Topher Grace, Anna Faris, and Michelle Trachtenberg have all been in movie limbo for the last three years, but they’re about to be liberated! Three years ago, Grace — having just left That ‘70s Show — embarked on a new career in screenwriting. It didn’t go so smoothly. In 2007, he starred in and executive produced Kids in America, an eighties period drama he’d co-written about a recent MIT grad so disgusted by the rampant materialism of the era that he bails on a high-paying entry-level job at a laboratory to become a video-store clerk. Heavyweights Ron Howard and Brian Grazer produced. What could go wrong?
Grace’s Kids was one of a handful of films (which also included Wes Craven’s forthcoming horror movie, My Soul to Take) that was financed by Relativity Media, the independent company that supplies financing to many studios in Hollywood, but was intended to be distributed by Universal. It seems the film got caught up in a tangled web of corporate deal-making between Relativity and Universal.
In December 2008, Relativity acquired Rogue Pictures, the genre label of Universal’s Focus Features, which may have delayed its release. Then, in June, Relativity reached a deal with cable mogul John Malone’s Starz Media to acquire the motion picture marketing distribution arms of Starz’s movie studio, Overture Films. Insiders tell Vulture that a resolution is now being worked out with Universal that will likely have Relativity-financed films like the Bradley Cooper thriller The Dark Fields and the long-moldering Kids finally released by Relativity’s newly acquired team of ex–Overture Films marketing and distribution executives.
Calls to Overture and Imagine Entertainment were not returned. A spokeswoman for Universal referred queries to a Relativity spokesman, who declined comment but said that a formal announcement about Kids’ fate would be forthcoming shortly, possibly as early as today.

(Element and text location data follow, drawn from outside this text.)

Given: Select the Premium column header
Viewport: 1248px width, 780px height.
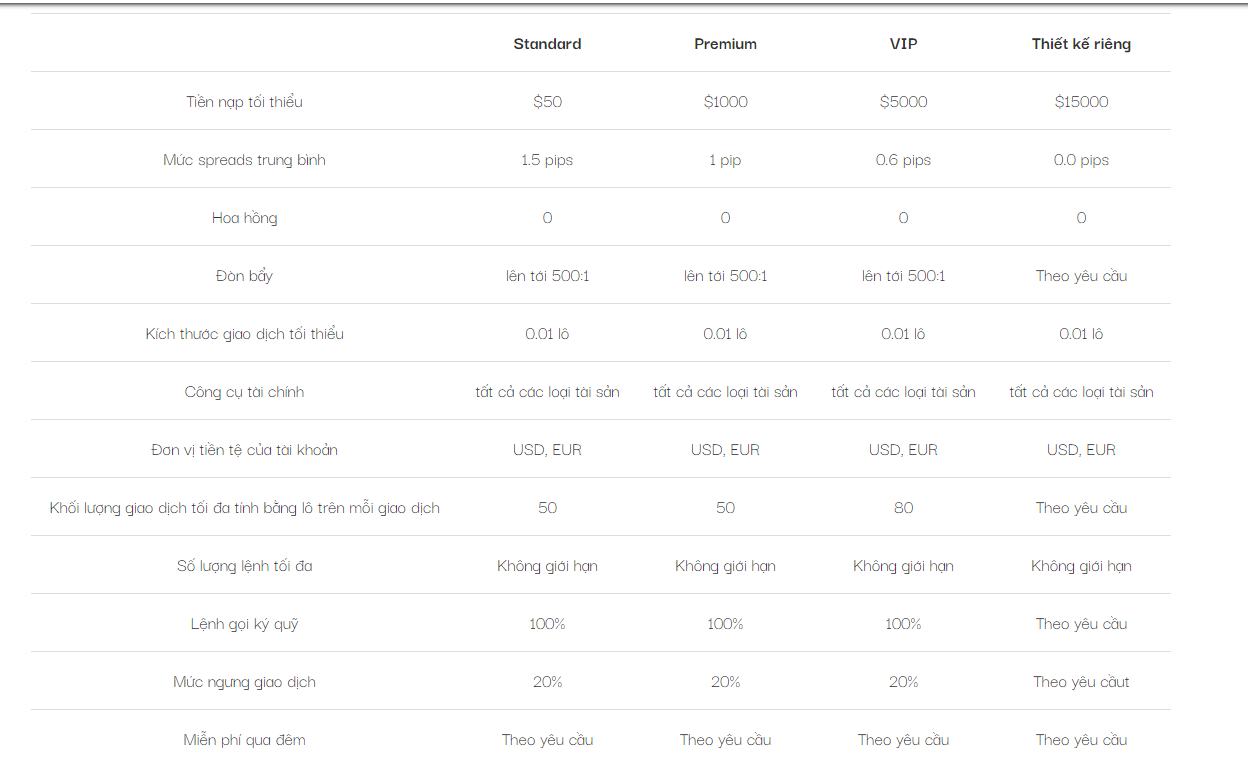Looking at the screenshot, I should 725,44.
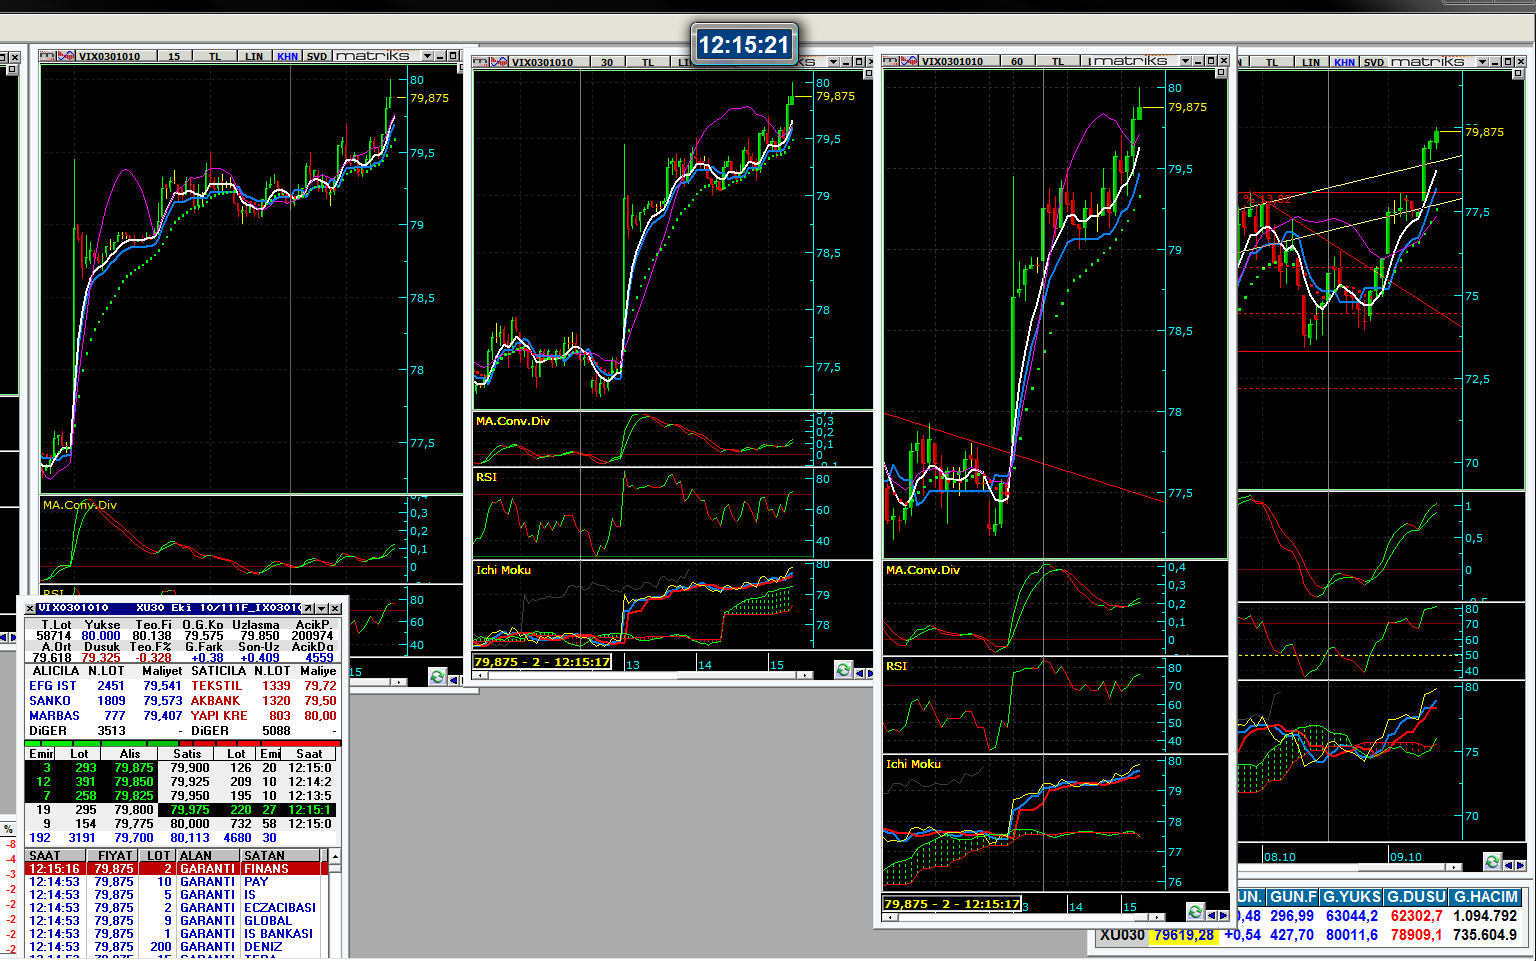Screen dimensions: 1536x961
Task: Click the ALAN column header in the trades list
Action: (196, 856)
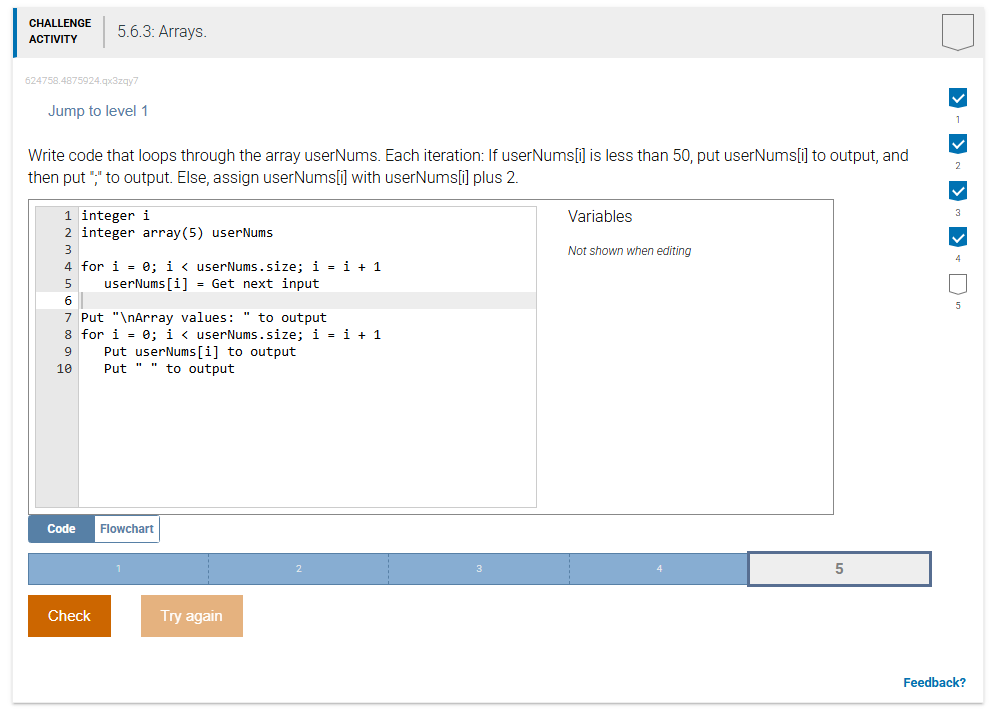Uncheck the level 2 completion checkbox
Image resolution: width=1001 pixels, height=710 pixels.
point(958,143)
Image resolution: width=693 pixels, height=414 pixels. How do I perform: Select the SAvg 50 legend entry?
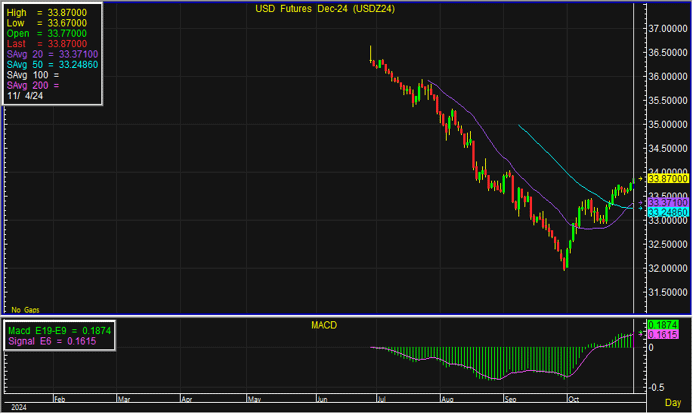pos(47,64)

Still, insiders tell Vulture that Kids still has a hard row to hoe, even if it winds up being released by Relativity: It’s aimed squarely at the post-college-aged crowd, which is a tough market to reach because brand-new grads usually have less free time and discretionary income to spend on going to the movies in the best of times.
For another, these aren’t the best of times: Older workers’$2 401Ks have been decimated, and they’re hanging onto their jobs longer, curtailing entry-level hires. A movie about a principled slacker walking out of a well-paying first job just because big paychecks offend his delicate sensibilities may not be so well-received by the current crop of grads — many of whom would be willing to lick the boss’s car clean for a paying gig with health benefits.
(This kinda reminds us of the situation Jerry Bruckheimer found himself in with Confessions of a Shopaholic last year, releasing a comedy about profligate acquisitiveness and brand addiction just as the nation found itself in the teeth of the nastiest recession in 60 years. Oy.)
Finally, we hear Kids’ title will likely be changed, possibly owing to confusion and copyright issues with another lesser-known but similarly titled film from 2005.
All that said, unlike so many films left rotting in the can, we hear Kids isn’t a bad movie. It’s got a great young cast, too: Gossip Girl’s Michelle Trachtenberg, The House Bunny’s Anna Faris (as Grace’s twin sister), and The Sorcerer’s Apprentice’s Teresa Palmer, who plays Grace’s love interest.
So we’re actually kind of curious to see how Kids in America will be sold — and if the actual kids in America will buy it when it is.
Update: Relativity confirms they’ll release it in March of next year.